• [What you need to do]: Each line of the data below between the one containing "The width and height of the screenshot is (994, 702)." and the one containing "Given: Click the", both included, is to be repeated exactly. Please omit pictures.

• [Listed records]:

'''

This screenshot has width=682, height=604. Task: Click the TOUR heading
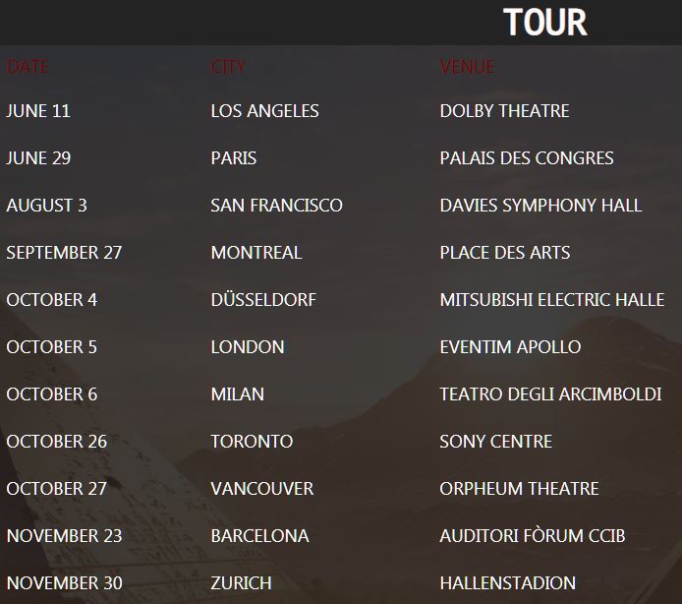[x=544, y=22]
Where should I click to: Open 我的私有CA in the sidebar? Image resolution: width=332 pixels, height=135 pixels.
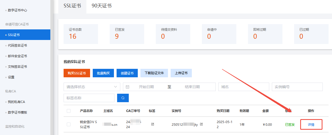click(16, 102)
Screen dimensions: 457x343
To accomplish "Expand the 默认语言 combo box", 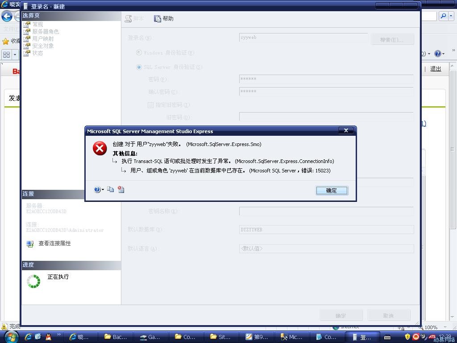I will point(326,249).
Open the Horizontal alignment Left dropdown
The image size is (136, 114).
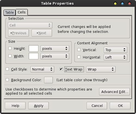pos(116,57)
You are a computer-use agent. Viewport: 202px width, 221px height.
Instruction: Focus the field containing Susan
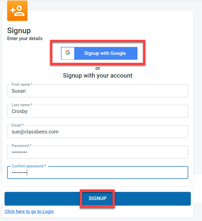click(x=98, y=91)
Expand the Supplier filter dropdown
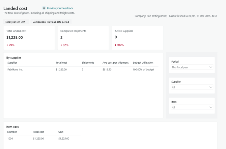 pyautogui.click(x=192, y=87)
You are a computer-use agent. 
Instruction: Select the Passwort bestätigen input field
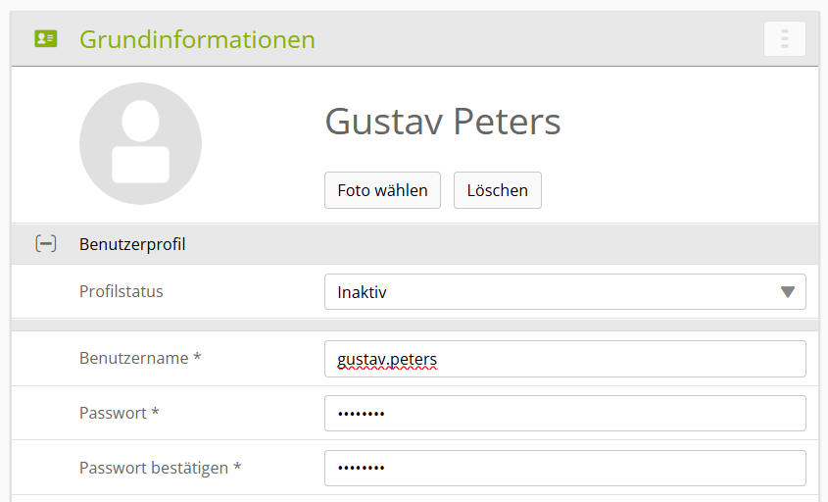564,469
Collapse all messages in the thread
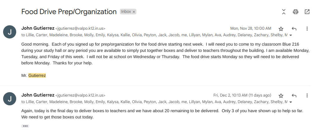This screenshot has height=140, width=316. 284,12
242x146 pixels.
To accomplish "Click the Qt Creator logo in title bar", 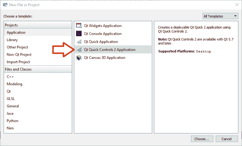I will click(x=5, y=5).
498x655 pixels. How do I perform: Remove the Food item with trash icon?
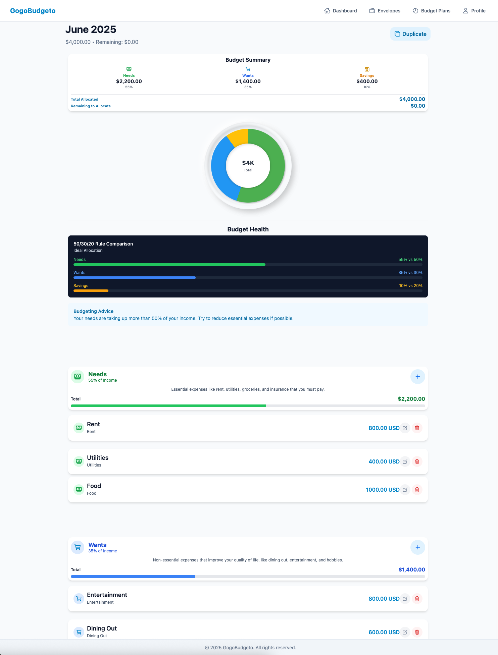coord(417,490)
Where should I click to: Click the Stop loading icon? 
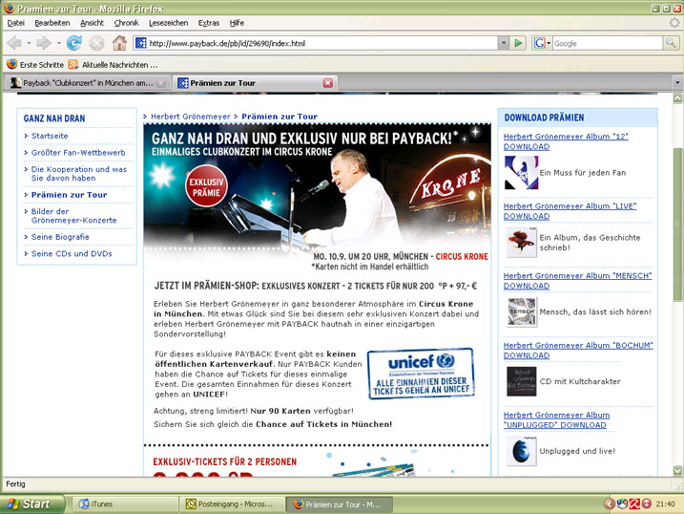[x=96, y=43]
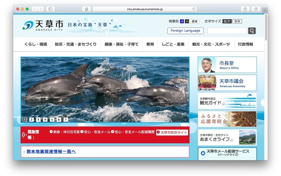
Task: Click the search magnifier icon button
Action: tap(252, 31)
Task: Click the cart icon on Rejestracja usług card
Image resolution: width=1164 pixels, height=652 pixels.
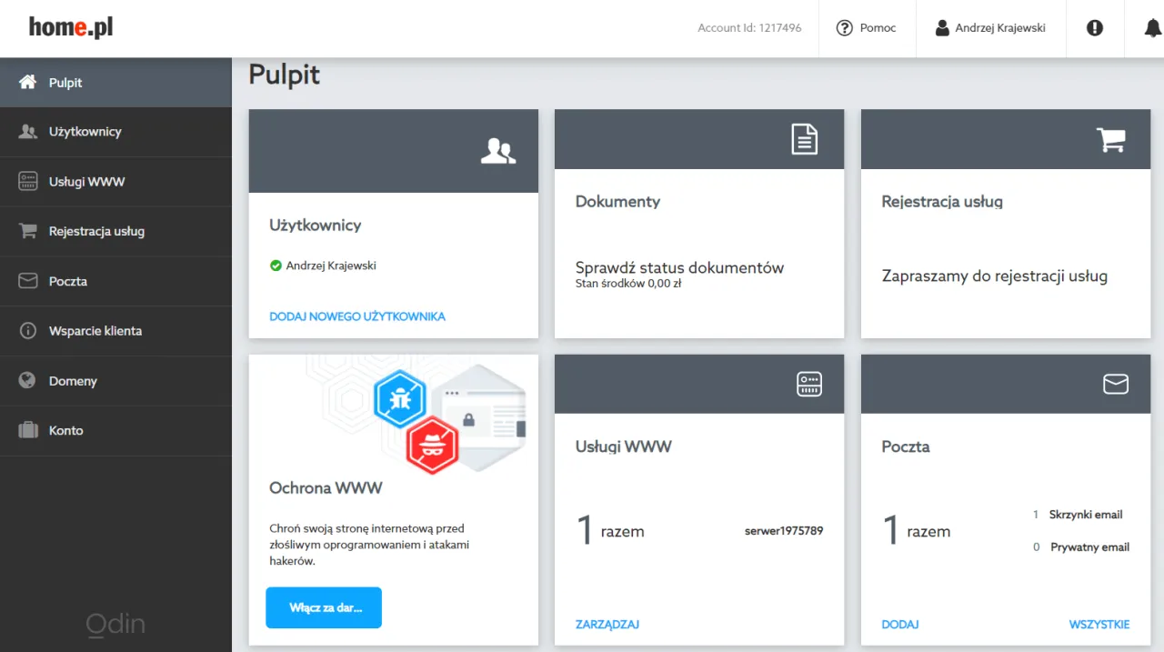Action: 1111,140
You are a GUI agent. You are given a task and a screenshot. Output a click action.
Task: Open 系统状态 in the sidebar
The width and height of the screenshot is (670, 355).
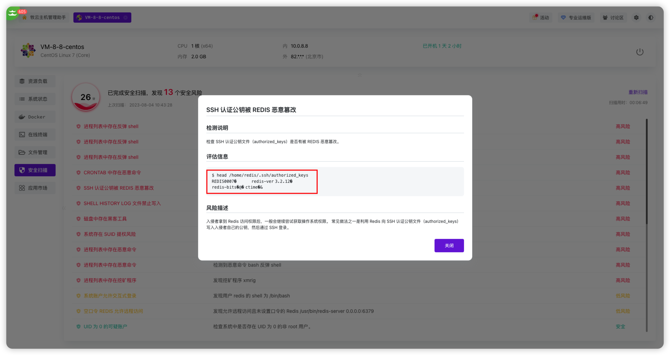tap(35, 99)
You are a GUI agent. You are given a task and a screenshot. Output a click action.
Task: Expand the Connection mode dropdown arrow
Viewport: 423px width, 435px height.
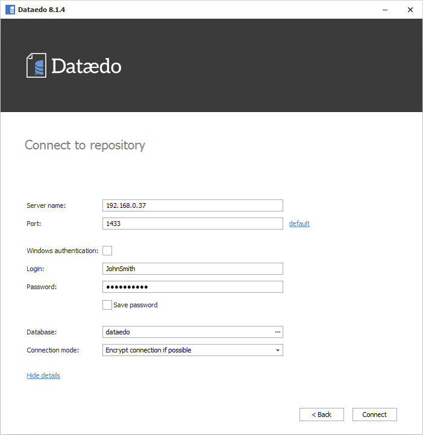tap(277, 350)
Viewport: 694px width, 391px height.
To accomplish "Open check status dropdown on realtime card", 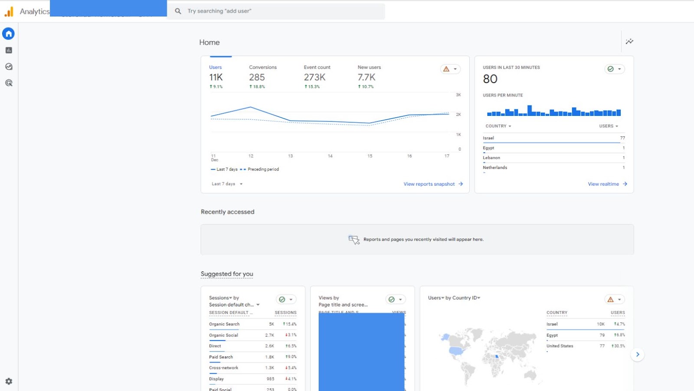I will click(615, 69).
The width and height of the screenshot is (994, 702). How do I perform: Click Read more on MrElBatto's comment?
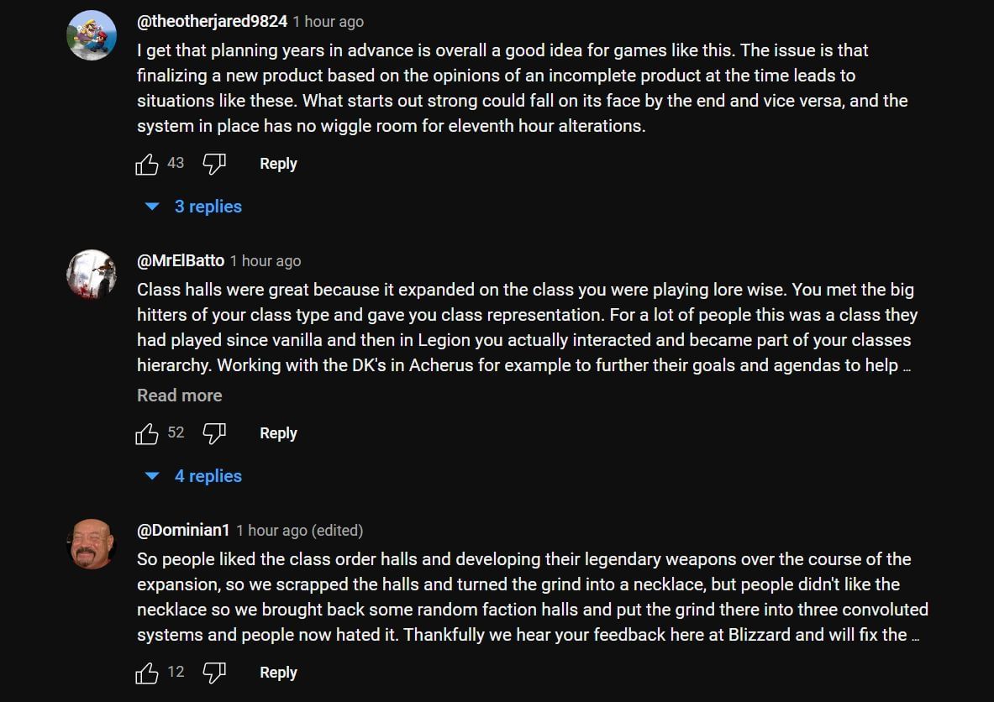(180, 396)
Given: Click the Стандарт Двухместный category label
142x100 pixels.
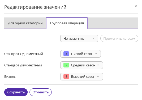Looking at the screenshot, I should [23, 65].
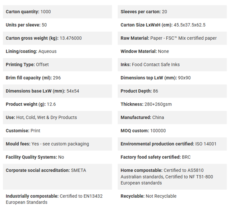Select the Recyclable Not Recyclable entry
Viewport: 230px width, 207px height.
coord(148,196)
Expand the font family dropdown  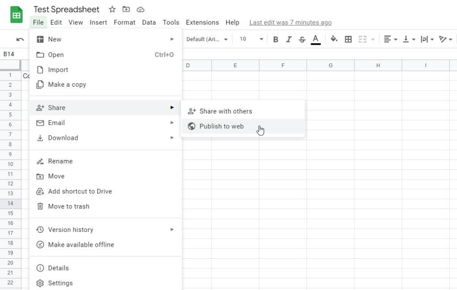tap(207, 39)
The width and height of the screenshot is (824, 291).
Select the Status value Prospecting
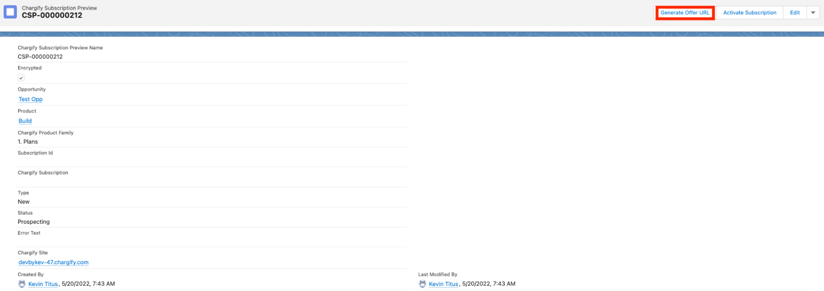click(x=34, y=222)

'''

• [Answer to the exercise]:
The width and height of the screenshot is (994, 702). How do I perform: Click Read more on MrElBatto's comment?
(180, 396)
Given: Click the Стандарт Двухместный category label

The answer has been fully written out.